Yargıtay Kararı 9. Hukuk Dairesi 2012/489 E. 2014/6350 K. 27.02.2014 T.

YARGITAY KARARI
DAİRE : 9. Hukuk Dairesi
ESAS NO : 2012/489
KARAR NO : 2014/6350
KARAR TARİHİ : 27.02.2014

MAHKEMESİ : ANTALYA 1. İŞ MAHKEMESİ
TARİHİ : 10/08/2011
NUMARASI : 2002/577-2011/317

DAVA :Davacı, icra takibine yapılan itirazın iptali, takibin devamı ile %40 icra inkar tazminatına hükmedilmesine karar verilmesini istemiştir.
Yerel mahkeme, isteği kısmen hüküm altına almıştır.
Hüküm süresi içinde davalı avukatı tarafından temyiz edilmiş olmakla, dava dosyası için Tetkik Hakimi tarafından düzenlenen rapor dinlendikten sonra dosya incelendi, gereği konuşulup düşünüldü:

Y A R G I T A Y K A R A R I

A) Davacı İsteminin Özeti:
Davacı, eşiyle birlikte davalıya ait işyerinde çalışırken iş akdinin sonlandırılması sebebiyle müstahak oldukları kıdem tazminatlarına karşılık verilen bononun karşılığının ödenmemesi sebebiyle başlattığı takibe haksız olarak itiraz edildiğini ileri sürerek itirazın iptaline, takibin devamına ve icra-inkâr tazminatının kabulüne karar verilmesini talep etmiştir.
B) Davalı Cevabının Özeti:
Davalı, davanın reddini talep etmiştir.
C) Yerel Mahkeme Kararının Özeti:
Mahkeme, toplanan kanıtlar ve bilirkişi raporuna dayanarak davanın kısmen kabulüne karar vermiştir.
D) Temyiz:
Kararı davalı temyiz etmiştir.
E) Gerekçe:
1-Dosyadaki yazılara, toplanan delillerle kararın dayandığı kanuni gerektirici sebeplere göre, davalının aşağıdaki bendin kapsamı dışında kalan temyiz itirazları yerinde değildir.
2-Davacı, eşi Fadime İncedal ile birlikte davalının işyerinde 1990 tarihinden itibaren işçi olarak çalıştığını, her ikisinin 1999 yılı Eylül ayında işten çıkartıldıklarını, kıdem tazminatı karşılığı olarak davalı işverenin vade ve tanzim tarihi olmayan 10.000.000 DM tutarında bir bono verdiğini, ancak bu ödemenin yapılmaması üzerine söz konusu belgeye dayanarak Antalya 6. İcra Müdürlüğü’nün 2000/62 sayılı dosyası ile takibe başlamalarını müteakiben davalının bu takibe haksız olarak itiraz ettiğini ileri sürerek itirazın iptali, takibin devamını talep etmiştir.
Mahkemece davalının işyerini terk ettiği savını ispatlayamadığı gerekçesiyle, davacı ve eşinin kıdem tazminatı karşılığı verdiği bononun kıdem tazminatı miktarı kadar geçerli olduğu gerekçesiyle davanın kısmen kabulüne karar verilmiştir.
Takibe dayanak belgenin vade ve düzenlenme tarihinin olmaması hasebiyle kambiyo senedi niteliğini haiz olmadığı konusunda taraflar arasında ihtilaf bulunmamaktadır.
Davacı taraf, söz konusu belgenin kendisi ve eşi ile davalı arasındaki iş ilişkisinin sona ermesi nedeni ile kıdem tazminatına karşılık verildiği iddiası ile temel ilişkiye dayanarak işbu davayı ikâme etmiştir.

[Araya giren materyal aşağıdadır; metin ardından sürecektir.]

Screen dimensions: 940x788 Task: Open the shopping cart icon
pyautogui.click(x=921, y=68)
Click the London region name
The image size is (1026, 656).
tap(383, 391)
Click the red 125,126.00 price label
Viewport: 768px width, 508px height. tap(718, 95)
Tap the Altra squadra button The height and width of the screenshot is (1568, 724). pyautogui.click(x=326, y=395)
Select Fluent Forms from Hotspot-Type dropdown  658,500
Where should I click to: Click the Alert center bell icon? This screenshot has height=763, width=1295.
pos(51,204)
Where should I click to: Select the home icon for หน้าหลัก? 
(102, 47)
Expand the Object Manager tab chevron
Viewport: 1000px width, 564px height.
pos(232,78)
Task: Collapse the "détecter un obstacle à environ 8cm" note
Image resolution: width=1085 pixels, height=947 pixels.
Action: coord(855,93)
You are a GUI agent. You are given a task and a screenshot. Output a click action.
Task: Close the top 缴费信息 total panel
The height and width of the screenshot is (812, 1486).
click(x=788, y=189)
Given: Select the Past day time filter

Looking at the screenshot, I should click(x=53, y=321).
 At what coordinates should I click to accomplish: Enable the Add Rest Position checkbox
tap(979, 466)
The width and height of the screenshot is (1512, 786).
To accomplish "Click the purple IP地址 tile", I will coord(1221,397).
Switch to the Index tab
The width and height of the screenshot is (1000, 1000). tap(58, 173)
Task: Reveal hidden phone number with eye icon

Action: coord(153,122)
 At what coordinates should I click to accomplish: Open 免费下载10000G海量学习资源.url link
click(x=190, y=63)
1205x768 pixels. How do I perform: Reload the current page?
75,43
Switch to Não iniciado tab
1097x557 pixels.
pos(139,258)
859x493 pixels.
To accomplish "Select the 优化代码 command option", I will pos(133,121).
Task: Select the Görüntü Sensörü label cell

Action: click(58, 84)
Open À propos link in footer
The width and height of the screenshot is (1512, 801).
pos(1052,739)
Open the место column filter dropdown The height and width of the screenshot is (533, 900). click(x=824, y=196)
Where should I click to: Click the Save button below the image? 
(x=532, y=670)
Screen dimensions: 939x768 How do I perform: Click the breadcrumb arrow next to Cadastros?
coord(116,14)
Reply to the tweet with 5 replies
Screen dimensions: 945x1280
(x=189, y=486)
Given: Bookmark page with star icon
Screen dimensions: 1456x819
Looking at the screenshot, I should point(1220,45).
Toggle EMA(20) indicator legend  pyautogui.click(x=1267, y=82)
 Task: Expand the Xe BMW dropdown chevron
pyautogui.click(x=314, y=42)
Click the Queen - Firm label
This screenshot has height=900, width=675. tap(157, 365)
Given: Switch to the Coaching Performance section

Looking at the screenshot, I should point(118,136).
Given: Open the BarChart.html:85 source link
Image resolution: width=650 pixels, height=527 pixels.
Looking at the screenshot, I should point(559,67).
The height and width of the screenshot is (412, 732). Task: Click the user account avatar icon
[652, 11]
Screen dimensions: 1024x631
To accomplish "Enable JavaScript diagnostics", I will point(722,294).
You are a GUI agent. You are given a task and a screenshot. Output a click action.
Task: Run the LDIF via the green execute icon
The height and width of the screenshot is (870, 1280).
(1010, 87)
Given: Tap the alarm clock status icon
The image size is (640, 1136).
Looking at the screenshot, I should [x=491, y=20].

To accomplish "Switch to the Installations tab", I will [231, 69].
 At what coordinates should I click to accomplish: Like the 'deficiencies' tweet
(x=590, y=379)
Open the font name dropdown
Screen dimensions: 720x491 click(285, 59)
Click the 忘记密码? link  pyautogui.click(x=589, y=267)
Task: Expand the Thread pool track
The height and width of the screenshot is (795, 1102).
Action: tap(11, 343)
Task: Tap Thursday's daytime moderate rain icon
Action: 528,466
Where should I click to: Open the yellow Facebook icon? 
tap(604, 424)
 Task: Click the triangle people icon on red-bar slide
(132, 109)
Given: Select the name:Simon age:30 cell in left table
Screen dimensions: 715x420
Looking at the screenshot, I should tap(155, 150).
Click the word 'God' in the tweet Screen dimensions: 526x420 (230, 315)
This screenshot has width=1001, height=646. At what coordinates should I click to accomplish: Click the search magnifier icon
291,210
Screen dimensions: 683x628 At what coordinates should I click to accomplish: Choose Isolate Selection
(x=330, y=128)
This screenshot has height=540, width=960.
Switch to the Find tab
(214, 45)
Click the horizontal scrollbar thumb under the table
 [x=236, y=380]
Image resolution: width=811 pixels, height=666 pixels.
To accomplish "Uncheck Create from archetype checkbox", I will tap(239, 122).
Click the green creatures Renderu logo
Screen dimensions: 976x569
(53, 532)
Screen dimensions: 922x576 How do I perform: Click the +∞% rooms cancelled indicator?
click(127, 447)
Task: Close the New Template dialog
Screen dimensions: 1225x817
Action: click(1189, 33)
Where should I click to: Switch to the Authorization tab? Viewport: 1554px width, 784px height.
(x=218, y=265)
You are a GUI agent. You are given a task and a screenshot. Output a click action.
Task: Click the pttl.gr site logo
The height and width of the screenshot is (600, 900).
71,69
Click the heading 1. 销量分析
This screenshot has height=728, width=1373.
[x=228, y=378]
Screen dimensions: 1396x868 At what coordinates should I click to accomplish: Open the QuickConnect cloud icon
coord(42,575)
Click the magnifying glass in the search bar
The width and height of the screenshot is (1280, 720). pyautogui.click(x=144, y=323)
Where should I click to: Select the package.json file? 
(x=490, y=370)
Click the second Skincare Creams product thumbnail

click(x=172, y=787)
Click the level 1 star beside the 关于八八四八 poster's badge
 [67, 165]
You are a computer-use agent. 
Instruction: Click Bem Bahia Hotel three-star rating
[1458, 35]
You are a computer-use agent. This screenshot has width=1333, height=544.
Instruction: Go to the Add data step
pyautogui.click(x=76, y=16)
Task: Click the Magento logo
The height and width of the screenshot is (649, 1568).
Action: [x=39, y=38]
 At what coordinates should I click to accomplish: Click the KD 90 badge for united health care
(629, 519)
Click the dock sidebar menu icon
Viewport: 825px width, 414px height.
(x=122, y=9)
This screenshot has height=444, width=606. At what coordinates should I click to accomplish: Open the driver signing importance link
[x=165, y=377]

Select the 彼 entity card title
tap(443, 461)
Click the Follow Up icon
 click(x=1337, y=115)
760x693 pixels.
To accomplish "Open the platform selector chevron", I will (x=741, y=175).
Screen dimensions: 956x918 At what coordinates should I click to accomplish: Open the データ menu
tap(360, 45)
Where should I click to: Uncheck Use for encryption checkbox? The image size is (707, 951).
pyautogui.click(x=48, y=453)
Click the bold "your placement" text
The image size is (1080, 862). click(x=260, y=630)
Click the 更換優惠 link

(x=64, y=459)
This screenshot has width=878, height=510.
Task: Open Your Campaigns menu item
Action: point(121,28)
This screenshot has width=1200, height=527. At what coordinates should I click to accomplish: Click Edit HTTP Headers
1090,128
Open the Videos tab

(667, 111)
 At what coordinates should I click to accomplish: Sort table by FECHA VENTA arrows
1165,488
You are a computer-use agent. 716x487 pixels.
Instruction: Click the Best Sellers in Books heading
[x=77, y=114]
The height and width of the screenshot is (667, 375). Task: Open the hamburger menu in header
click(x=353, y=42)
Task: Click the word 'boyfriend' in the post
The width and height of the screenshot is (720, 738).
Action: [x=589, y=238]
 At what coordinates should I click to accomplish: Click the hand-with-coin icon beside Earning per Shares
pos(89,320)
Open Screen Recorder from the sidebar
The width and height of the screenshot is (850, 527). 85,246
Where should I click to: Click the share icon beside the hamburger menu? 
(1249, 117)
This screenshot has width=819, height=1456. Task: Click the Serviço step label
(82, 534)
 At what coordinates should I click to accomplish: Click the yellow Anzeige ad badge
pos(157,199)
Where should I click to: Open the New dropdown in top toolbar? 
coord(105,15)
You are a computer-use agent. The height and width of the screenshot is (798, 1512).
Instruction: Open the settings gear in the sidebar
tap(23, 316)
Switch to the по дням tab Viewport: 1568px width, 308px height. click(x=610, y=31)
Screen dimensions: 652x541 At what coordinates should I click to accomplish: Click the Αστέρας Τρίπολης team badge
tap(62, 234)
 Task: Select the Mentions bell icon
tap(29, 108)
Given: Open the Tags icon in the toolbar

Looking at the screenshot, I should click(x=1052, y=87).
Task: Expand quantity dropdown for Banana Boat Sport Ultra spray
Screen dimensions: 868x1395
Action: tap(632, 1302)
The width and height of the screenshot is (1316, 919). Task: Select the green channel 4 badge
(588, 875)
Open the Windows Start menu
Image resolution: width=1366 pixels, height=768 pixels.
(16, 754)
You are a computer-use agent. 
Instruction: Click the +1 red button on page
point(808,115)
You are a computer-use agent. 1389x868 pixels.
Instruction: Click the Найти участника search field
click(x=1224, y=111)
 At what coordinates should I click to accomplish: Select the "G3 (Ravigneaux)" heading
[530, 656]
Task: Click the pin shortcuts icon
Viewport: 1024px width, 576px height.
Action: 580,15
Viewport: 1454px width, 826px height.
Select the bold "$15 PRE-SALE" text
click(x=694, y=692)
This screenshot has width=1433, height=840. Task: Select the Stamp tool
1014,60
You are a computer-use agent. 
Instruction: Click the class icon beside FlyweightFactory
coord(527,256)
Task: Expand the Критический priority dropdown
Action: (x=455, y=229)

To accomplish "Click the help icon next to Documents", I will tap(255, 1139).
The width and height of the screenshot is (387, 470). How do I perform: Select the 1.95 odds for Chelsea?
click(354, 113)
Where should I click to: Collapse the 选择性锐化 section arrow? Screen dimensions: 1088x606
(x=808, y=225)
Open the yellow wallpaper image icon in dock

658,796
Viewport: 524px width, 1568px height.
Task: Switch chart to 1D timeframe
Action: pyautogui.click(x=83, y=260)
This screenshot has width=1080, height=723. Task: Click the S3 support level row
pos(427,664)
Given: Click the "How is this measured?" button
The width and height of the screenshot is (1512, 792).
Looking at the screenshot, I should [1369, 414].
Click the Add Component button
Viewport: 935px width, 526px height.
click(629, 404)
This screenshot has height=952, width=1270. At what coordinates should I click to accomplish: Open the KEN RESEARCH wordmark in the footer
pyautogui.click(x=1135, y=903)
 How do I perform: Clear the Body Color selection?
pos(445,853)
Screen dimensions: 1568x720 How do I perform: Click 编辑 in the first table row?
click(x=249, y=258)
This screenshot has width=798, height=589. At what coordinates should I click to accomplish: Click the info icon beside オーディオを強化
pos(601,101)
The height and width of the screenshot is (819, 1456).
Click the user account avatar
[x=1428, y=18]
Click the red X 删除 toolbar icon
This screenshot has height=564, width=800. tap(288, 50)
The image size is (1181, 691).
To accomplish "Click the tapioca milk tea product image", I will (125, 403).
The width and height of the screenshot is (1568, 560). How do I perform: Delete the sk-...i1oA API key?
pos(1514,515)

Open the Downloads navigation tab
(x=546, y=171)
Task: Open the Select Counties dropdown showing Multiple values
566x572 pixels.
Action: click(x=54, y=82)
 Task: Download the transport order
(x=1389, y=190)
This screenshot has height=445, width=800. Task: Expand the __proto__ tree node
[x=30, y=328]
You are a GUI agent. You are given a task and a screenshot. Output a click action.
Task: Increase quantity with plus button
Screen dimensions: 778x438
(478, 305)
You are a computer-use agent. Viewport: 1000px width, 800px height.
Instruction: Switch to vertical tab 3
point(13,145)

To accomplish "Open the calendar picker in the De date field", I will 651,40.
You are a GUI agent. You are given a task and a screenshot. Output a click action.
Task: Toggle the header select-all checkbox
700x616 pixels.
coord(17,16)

Takip dayanağı belge, yazılı delil başlangıcı niteliğini haiz olması sebebi ile davacının tanık deliline dayanarak temel ilişkiyi ispatlaması mümkündür. Davacı dosya kapsamına göre, bilhassa tanık beyanları ile bu iddiasını doğrulamıştır. Nitekim bu olgu Mahkemenin de kabulündedir.
Ancak, somut olayda Mahkemece davacı ve eşinin kıdem tazminatı açısından takibin devamına karar verilmiş ise de; hukuk sistemimizde evlilik birliğinden doğan yükümlülüklere hasren getirilen istisnai haller haricinde eşlerin birbirinden bağımsız olarak hukukî işlemleri yapacağı kabul edilmiş olup, bu bağlamda davacının eşi adına kıdem tazminatı talep etme, icra takibi yapma ve buna bağlı olarak itirazın iptali davası açma hakkı bulunmamaktadır.
Belirtilen sebeplerle, Mahkemece takibin sadece davacının kıdem tazminatı açısından devamına karar verilmesi gerekirken bu hususlar değerlendirilmeden ve aksi yönde gerekçe konulmadan yazılı şekilde karar verilmesi hatalı olup, bozmayı gerektirmiştir.
3-Kabule göre, kıymetli evrak vasfı bulunmayan bir evrakın gerekçede bono olarak ifade edilmesi de hukuken isabetsizdir.
F) Sonuç:
Temyiz olunan kararın, yukarıda yazılı sebepten dolayı BOZULMASINA, peşin alınan temyiz harcının istek halinde ilgiliye iadesine, 27.02.2014 tarihinde oybirliğiyle karar verildi.